Thursday, August 4, 2011

True Blood: Eric's Vampire Nature

David Tennant as the Doctor in "Human Nature" and Alexander Skarsgard as Eric in "You Smell Like Dinner." Photos courtesy of danowen.blogspot.com and breesays.buzznet.com.

Anyone who knows me knows how much I love the Doctor Who two-parter "Human Nature"/"The Family of Blood," and anyone who reads this blog on a regular basis knows that I am enjoying the hell out of Eric's amnesia storyline on True Blood. It wasn't until the most recent episode, "I Wish I Was the Moon," that I realized that these two things were connected. Much of my fascination with the new, memory-wiped Eric Northman has to do with my deep and abiding love for those two Doctor Who episodes.

I put this together during the last episode, when Eric, captured by Bill and knowing that he was about to face the "true death," told Pam that he didn't want to become the "viking god" Eric again; that he didn't want to know the man who, along with Pam, "killed and fucked" his way through humanity. Sweet, guileless new Eric wanted to remain the man he had become, the man who loved Sookie and would do anything to protect her. Anyone who has seen "Human Nature" and "The Family of Blood" will see the similarities. In these episodes, David Tennant's Doctor becomes completely and fully human in order to escape from the titular ruthless family. He settles down in England under the name John Smith, teaching at a boy's school and falling in love with Joan Redfern (Jessica Stevenson). He knows nothing of his past as The Doctor.

Eric's line to Pam is heavily reminiscent of John Smith's reaction when he finds out his true identity, and is forced to make a choice: whether to remain John Smith and live happily with Joan, or whether to become the Doctor, the man who is "like night and the storm and the heart of the sun." When told by his companion Martha that the Doctor never gave her instructions on what to do if he should fall in love, he is horrified, fearful of dying in order to become a man to whom it would never occur that he might fall in love. It makes his ultimate decision to turn back into the Doctor and save the world painful and tragic rather than triumphant, and emphasizes the loneliness of the last Time Lord.

The Doctor and Eric are similar characters in many ways, even without their amnesia arcs echoing one another. They are both deeply lonely men, constantly living with the knowledge that they are different and that they cannot have the one thing they want: love, whether it be with Joan Redfern or Sookie Stackhouse. Eric is violent and frightening, but the Doctor is as well, a man whose name in Lorna Bucket's language does not mean "healer," but "warrior." And they are both marked by deep tragedy; Eric by the murders of his family and the death of his maker, the Doctor by the extinction of his own people at his hands. The personas they take on when their memories are lost are their only chance at redemption. Redemption through love.
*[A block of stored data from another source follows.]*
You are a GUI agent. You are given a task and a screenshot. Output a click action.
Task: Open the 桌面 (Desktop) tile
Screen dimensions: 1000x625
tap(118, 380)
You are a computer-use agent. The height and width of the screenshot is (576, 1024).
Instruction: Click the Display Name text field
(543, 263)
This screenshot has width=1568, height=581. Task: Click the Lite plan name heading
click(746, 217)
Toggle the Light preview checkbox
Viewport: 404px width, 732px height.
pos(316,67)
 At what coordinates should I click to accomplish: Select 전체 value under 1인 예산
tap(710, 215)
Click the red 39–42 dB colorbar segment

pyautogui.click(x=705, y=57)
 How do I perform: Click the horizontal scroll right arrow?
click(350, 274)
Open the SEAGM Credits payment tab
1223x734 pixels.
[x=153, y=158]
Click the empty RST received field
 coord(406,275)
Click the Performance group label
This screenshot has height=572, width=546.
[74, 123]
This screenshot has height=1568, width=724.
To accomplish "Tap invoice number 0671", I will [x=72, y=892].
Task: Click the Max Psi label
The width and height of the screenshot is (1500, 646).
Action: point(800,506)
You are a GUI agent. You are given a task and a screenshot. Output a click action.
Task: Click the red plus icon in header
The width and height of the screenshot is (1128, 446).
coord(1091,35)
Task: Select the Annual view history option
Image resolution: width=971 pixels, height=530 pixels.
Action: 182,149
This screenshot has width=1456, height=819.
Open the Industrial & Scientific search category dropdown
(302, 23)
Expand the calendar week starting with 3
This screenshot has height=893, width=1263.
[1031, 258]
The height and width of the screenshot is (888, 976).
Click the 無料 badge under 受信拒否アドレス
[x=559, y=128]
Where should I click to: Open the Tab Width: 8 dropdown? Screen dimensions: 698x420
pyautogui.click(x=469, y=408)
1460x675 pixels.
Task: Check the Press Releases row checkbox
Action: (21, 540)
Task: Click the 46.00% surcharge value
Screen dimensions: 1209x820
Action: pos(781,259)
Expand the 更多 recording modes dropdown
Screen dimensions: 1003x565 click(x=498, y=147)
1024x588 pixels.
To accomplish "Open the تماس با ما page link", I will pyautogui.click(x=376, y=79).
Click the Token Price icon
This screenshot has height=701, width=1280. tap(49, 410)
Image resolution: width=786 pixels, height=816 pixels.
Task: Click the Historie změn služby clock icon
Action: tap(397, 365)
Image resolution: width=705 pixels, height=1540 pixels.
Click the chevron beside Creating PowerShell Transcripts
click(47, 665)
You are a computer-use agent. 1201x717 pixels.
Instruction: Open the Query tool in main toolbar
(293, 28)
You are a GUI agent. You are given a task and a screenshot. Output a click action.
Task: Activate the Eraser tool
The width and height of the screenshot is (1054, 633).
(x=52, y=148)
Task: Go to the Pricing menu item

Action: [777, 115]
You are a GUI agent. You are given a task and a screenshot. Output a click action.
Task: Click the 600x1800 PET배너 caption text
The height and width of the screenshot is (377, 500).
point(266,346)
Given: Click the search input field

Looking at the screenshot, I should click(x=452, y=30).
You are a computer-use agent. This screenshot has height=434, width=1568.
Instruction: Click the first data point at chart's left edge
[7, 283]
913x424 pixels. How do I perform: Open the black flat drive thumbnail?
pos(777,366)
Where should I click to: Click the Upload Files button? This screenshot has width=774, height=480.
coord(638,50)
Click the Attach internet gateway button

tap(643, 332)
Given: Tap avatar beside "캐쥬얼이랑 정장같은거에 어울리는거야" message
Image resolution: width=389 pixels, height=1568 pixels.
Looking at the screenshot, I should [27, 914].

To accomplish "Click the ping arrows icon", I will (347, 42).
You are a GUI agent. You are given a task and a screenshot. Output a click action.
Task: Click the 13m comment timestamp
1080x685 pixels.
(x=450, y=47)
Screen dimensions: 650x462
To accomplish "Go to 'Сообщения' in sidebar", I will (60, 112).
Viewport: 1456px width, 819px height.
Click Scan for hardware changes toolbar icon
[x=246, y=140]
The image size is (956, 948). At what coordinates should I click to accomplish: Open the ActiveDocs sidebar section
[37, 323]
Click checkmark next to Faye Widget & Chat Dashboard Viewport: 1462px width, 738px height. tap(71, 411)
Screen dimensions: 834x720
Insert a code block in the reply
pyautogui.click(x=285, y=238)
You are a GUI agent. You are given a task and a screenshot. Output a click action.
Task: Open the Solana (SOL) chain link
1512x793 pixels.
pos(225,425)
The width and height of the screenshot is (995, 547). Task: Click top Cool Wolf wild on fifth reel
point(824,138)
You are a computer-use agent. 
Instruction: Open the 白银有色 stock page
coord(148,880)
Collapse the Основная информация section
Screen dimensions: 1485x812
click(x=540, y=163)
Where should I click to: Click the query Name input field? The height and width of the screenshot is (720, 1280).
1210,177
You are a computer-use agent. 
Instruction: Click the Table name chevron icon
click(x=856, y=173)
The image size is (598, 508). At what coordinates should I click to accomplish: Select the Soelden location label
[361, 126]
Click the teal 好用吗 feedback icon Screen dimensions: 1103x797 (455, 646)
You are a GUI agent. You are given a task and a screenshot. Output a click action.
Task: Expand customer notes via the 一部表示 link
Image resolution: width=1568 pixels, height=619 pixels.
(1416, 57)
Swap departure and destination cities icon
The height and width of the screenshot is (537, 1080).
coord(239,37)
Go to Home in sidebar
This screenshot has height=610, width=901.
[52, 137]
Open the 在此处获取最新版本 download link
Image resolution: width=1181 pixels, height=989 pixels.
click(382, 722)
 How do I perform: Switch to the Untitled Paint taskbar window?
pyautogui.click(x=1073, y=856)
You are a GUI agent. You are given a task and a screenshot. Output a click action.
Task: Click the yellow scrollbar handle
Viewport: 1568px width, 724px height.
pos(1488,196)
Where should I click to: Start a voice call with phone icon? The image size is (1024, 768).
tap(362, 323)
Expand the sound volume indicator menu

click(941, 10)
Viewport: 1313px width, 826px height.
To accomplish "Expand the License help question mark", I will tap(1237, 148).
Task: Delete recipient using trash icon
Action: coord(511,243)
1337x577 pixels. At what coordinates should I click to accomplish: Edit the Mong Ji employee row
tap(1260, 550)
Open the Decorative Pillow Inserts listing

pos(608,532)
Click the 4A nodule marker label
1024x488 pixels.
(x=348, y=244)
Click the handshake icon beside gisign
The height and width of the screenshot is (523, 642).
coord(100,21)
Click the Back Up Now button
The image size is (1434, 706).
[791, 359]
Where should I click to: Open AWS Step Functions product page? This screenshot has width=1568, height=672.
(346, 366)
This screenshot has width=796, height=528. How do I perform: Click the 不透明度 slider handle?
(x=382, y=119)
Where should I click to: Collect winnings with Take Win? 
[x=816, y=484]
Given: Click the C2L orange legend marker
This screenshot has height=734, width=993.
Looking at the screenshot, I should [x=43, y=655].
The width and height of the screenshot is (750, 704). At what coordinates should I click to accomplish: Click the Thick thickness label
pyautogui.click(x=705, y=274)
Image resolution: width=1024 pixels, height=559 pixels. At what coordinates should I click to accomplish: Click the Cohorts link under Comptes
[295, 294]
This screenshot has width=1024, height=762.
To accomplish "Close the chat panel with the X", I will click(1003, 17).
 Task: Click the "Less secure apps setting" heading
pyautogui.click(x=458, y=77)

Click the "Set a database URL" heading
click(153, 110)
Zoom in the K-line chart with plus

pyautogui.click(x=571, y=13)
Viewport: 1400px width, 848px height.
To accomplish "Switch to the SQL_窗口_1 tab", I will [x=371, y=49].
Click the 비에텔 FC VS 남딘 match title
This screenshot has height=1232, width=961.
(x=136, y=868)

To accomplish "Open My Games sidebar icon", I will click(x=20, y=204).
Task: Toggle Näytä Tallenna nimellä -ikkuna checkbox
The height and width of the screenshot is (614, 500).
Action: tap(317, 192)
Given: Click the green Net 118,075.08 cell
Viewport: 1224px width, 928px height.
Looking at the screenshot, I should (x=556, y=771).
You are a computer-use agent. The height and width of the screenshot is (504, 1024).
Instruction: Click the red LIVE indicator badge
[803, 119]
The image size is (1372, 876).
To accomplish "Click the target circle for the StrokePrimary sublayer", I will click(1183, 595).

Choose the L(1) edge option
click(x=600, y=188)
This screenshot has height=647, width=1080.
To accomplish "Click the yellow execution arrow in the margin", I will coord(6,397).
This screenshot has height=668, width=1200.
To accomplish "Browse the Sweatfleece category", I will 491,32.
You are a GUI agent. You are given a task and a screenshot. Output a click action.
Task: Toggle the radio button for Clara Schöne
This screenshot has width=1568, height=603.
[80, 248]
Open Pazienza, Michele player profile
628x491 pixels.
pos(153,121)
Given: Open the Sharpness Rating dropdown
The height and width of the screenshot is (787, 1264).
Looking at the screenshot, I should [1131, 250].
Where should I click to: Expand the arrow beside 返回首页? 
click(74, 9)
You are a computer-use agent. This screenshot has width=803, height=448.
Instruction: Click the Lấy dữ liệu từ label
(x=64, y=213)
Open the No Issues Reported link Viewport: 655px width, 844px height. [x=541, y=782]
I know, as (I hope) do the True Blood writers, that Eric can't remain amnesiac forever. The vampires need their Viking God to defeat the witch who wants them all to burn. Bill needs his sheriff. Pam needs her maker. Having seen "Human Nature" and "The Family of Blood," I know how Eric's relationship with Sookie must end. As beautiful and hopeful as he is now, he must at some point go back to being his true self, and break her heart in the process. Let's just hope that, like the Doctor, he learns a few things along the way.